Jeremiah McCall has been teaching high school history for the past 10 years, the past 8 at Cincinnati Country Day School. His primary training is in history with a PhD in ancient history from Ohio State University; he authored a book on the cavalry of the Roman Republic and has almost finished writing a guidebook for using simulation games in the history class. He has also been gaming and programming computers for decades as a hobbyist. As an extension of his teaching philosophy — that history is primarily the study and evaluation of competing interpretations of the past — McCall has conducted numerous classroom experiments of the effective use of historical simulations as historical interpretations. He maintains the website www.historicalsimulations.net, one of the primary sites devoted to the use of historical simulations in classroom teaching.


Janet Murray

Janet is a professor at the Georgia Institute of Technology, where she is the director of graduate studies in the School of Literature, Communication, and Culture. She is well known as an early developer of humanities computing applications, a seminal theorist of digital media, and an advocate of new educational programs in digital media.


Bethany Nowviskie

Bethany is the Director of Digital Research & Scholarship at the University of Virginia Library and Associate Director of the Scholarly Communication Institute. Her digital projects always lie at the intersection of algorithmic or procedural method with traditional humanities interpretation.


Stephen Ramsay

Stephen is an Associate Professor of English at the University of Nebraska-Lincoln and a Fellow at the Center for Digital Research in the Humanities. He spends most of his time writing about digital humanities and working on text analysis and visualization problems.


Geoffrey Rockwell

Geoffrey is a Professor of Philosophy and Humanities Computing at the University of Alberta.
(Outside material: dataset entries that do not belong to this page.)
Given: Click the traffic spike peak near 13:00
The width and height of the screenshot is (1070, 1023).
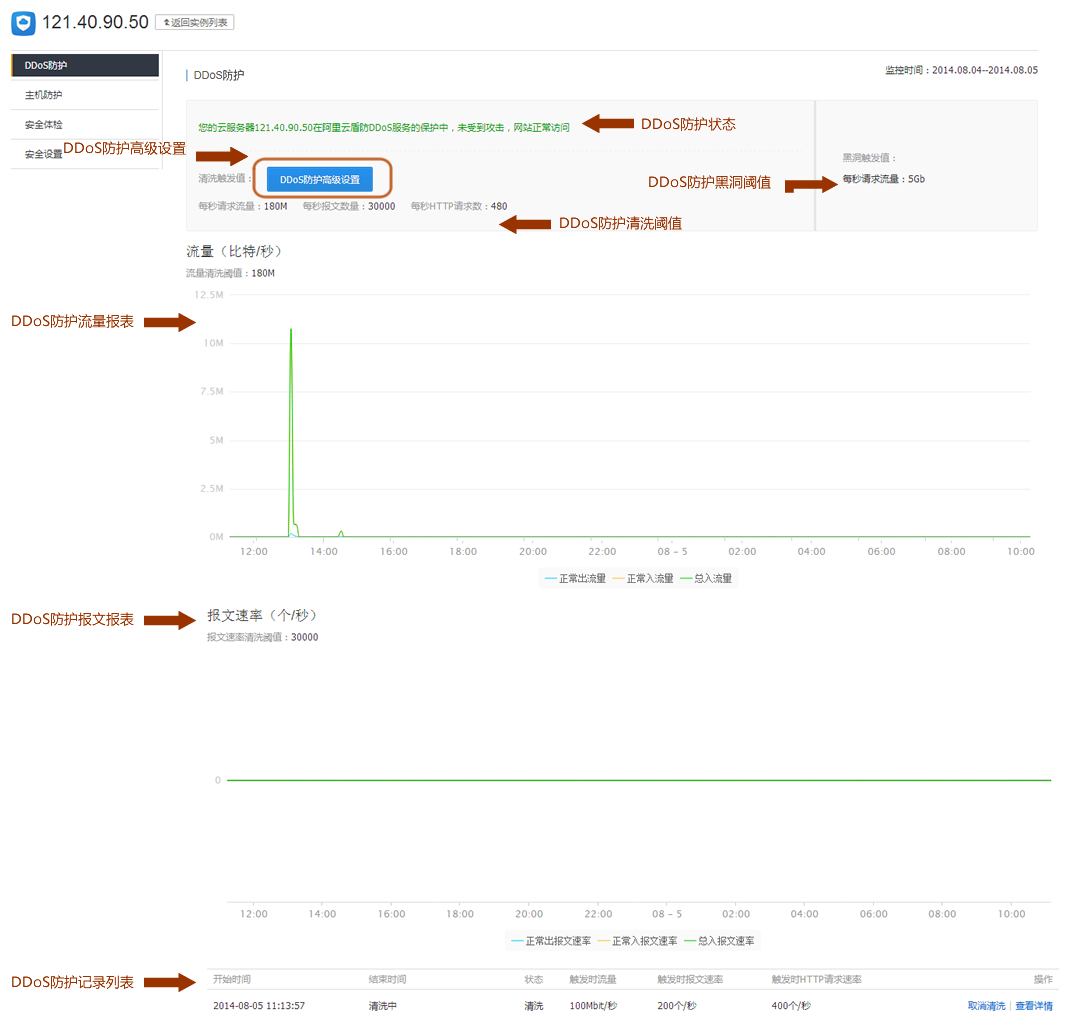Looking at the screenshot, I should point(291,329).
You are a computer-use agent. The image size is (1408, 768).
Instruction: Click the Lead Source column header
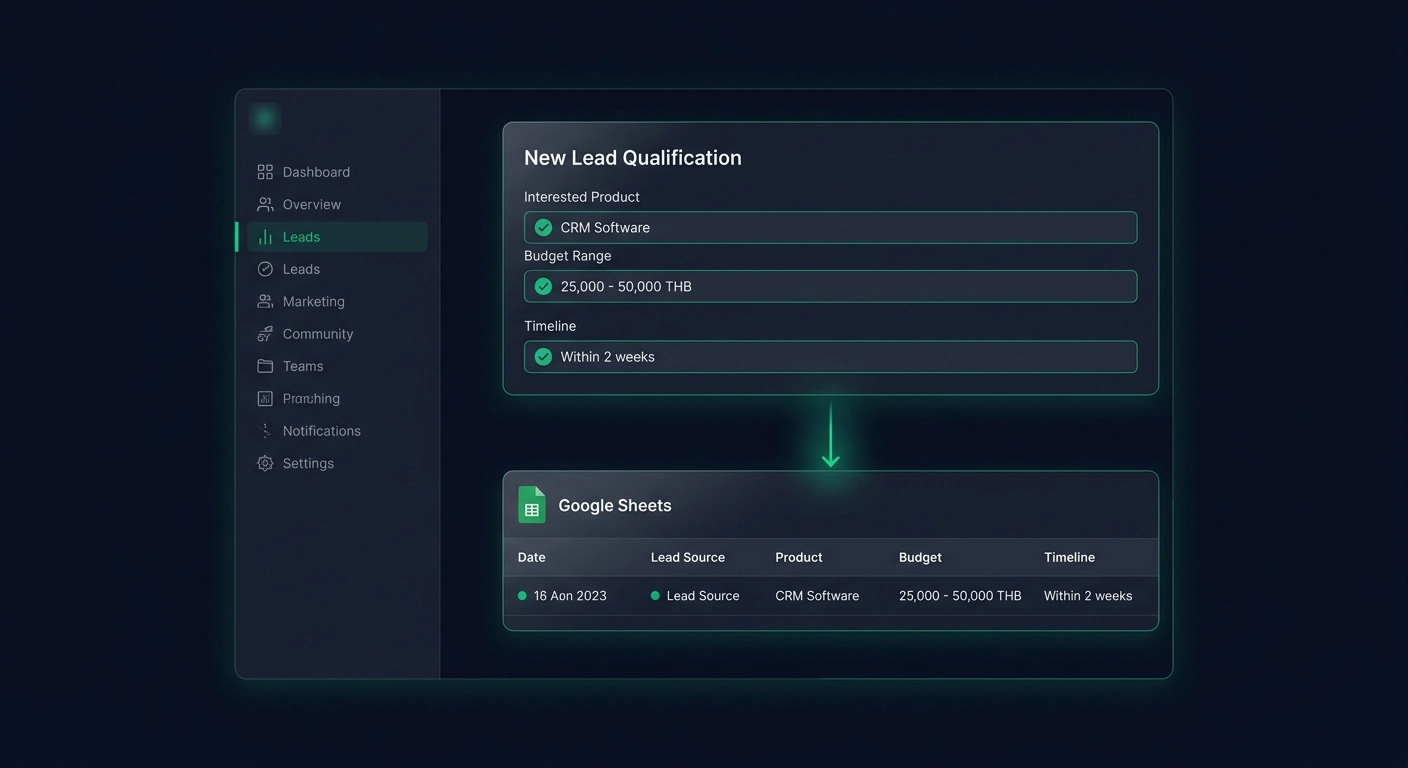tap(688, 557)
His research interests include philosophical dialogue, textual visualization and analysis, humanities computing, instructional technology, computer games and multimedia.


Ruth Sandwell

Ruth is an Associate Professor in the History and Philosophy of Education Program at the Department of Theory and Policy Studies, Ontario Institute for Studies in Education, University of Toronto (OISE/UT). She is involved in research and teaching in history education that highlights the importance of the humanities to those trying to understand and work within the field of education.


Brenda Trofanenko

Brenda is the Canada Research Chair in Education, Culture and Community at Acadia University. She researches how much technological abilities students ought to have when dealing with historical inquiry.


Bill Turkel

Bill is an Associate Professor in the Department of History at the University of Western Ontario, and the Project Director, Digital Infrastructure, for the SSHRC Strategic Knowledge Cluster NiCHE: Network in Canadian History & Environment. His research explores ways to build historical interpretations into physical devices and environments.